Single by David Martin
- B-side: "Magic Roundabout"
- Released: 25 July 1975
- Genre: Pop, soft rock
- Length: 3:35
- Label: DJM
- Songwriter: Christian Arnold, Geoff Morrow, David Martin
- Producers: Chris Arnold, Geoff Morrow

David Martin singles chronology
| "There's Still Time" (1970) | "Can't Smile Without You" (1975) | "I'm Just Mad About You Jean" (1975) |

= Can't Smile Without You =

1975 single by David Martin

"Can't Smile Without You" is a song written by Christian Arnold, David Martin and Geoff Morrow, and recorded by various artists including Barry Manilow and the Carpenters. It was first recorded and released by David Martin as a solo single in 1975. The version recorded by Manilow in 1977 and released in 1978 is the most well-known.

In association football, the song is commonly sung by fans of English Premier League club Tottenham Hotspur, having reportedly been used by them since the late 1970s.

==Origin==
The song was inspired by and written by Martin about a woman named Debbie, who appears on the cover alongside Martin.

==Carpenters version==

The song was recorded on February 14, 1976 by the Carpenters and released on their May 1976 album, A Kind of Hush. It was then partially re-recorded (Verse 1) and remixed in late-1976 for possible release as an A-side single release, before being released as the B-side track for their 1977 single, "Calling Occupants of Interplanetary Craft", released in support of their 1977 album, Passage.

==Barry Manilow version==

"Can't Smile Without You" was recorded by Manilow in 1977 and released on his 1978 album, Even Now. Manilow also issued the song as a single in 1978 where it reached No. 1 on the Billboard Adult Contemporary chart and No. 3 on the Billboard Hot 100 chart.
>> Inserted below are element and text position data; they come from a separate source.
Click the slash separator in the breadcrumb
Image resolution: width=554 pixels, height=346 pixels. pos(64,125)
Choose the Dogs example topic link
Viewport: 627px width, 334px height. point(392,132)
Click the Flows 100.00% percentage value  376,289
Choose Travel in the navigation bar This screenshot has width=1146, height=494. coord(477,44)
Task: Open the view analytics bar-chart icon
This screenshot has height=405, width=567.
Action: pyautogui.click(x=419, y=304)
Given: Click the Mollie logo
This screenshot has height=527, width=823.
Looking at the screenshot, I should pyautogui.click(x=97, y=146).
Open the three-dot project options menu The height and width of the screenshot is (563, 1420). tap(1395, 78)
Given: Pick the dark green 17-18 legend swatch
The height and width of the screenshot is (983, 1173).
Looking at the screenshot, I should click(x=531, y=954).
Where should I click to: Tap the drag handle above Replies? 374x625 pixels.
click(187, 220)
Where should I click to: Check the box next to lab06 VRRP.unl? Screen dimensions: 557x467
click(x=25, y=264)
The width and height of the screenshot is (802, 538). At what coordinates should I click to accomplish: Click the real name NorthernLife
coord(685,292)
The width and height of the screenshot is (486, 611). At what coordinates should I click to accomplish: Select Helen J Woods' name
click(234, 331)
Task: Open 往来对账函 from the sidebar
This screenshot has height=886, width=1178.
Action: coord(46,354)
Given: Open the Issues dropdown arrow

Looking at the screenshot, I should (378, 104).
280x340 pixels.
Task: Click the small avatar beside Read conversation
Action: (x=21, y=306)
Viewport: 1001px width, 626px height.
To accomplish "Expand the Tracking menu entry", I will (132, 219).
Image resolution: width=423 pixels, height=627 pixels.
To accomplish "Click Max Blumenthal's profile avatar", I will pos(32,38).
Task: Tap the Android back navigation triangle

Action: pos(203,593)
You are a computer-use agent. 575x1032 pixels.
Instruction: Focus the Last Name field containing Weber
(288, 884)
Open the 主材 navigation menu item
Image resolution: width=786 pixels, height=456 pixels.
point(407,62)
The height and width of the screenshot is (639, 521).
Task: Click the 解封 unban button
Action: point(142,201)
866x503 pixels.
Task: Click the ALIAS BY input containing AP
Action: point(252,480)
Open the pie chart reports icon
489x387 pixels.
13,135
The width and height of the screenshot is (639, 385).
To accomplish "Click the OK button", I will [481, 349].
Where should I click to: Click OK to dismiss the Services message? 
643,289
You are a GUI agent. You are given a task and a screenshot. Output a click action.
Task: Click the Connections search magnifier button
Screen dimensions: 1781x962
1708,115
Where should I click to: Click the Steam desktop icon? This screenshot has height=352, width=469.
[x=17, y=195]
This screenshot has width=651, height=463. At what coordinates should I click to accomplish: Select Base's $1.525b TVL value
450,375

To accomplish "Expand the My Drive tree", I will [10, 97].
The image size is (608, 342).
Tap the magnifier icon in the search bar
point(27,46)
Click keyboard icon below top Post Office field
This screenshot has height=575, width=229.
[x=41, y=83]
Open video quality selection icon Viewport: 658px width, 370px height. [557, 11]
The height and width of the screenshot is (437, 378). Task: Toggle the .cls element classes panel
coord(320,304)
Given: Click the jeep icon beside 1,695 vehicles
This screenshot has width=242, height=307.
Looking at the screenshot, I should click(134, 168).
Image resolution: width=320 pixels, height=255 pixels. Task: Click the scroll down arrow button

Manilow's version has slightly different lyrics from the Carpenters' version such as the Carpenters's line "I can't laugh and I can't walk/I'm finding it hard even to talk" which was changed in Manilow's version to "I can't laugh and I can't sing/I'm finding it hard to do anything". The Carpenters remixed the song with additional orchestration for the B-side of the 1977 "Calling Occupants of Interplanetary Craft" single, revising the lyrics to read "I can't laugh and I can't sleep/I don't even talk to people I meet". Also, the Carpenters' version goes "Some people say the happiness wave is so very hard to find," while Manilow's version, goes "Some people say that happiness takes such a long time to find."

Billboard said that Manilow's version starts "sweetly with a soft whistle" and builds in intensity over the course of the song, similar to other of Manilow's popular songs. Record World said that it "moves at a moderate, catchy tempo with a lost-love lyric of the sort that has swelled the artist's audience."

Manilow's box set, The Complete Collection and Then Some..., contains the first take of the song.

The Barry Manilow version is closely associated with the English Premier League Football club Tottenham Hotspur. The song first became associated with the club in the late 1970s, having reportedly been played on the team coach on away trips during that era. The song is played before home matches at Tottenham Hotspur Stadium and at the club's previous home White Hart Lane.

===Chart performance===

====Weekly charts====

| Chart (1978) | Peak position |
|---|---|
| Australia Kent Music Report | 3 |
| Canada Top Singles (RPM) | 2 |
| Canada Adult Contemporary (RPM) | 4 |
| New Zealand | 8 |
| South Africa (Springbok) | 13 |
| UK Singles (Official Charts) | 43 |
| US Billboard Hot 100 | 3 |
| US Billboard Adult Contemporary | 1 |
| US Cash Box Top 100 | 2 |

====Year-end charts====

| Chart (1978) | Rank |
|---|---|
| Australia (Kent Music Report) | 28 |
| Canada | 20 |
| US Billboard Hot 100 | 27 |
| US Cash Box | 13 |

==George Michael lawsuit==
On behalf of the songwriters, publishing company Dick James Music sued George Michael for plagiarism in the mid-1980s claiming that the 1984 Wham! single, "Last Christmas", lifted its melody from "Can't Smile Without You". The case was reportedly dismissed when a musicologist presented 60-odd songs from the past century that had a comparable chord sequence and melody.

== In popular culture ==
In the film Unconditional Love (2002), the "Crossbow Killer" whistles the opening of "Can't Smile Without You," which is followed by Kathy Bates, Rupert Everett, Meredith Eaton, and Jonathan Pryce singing the song. Later in the film, Manilow joins Bates and other cast members in singing a reprise of the song.

The Manilow version of "Can't Smile Without You" also appears in Starsky & Hutch, Hellboy II: The Golden Army, and the episode "Game Face" of the first season of the television series Matlock.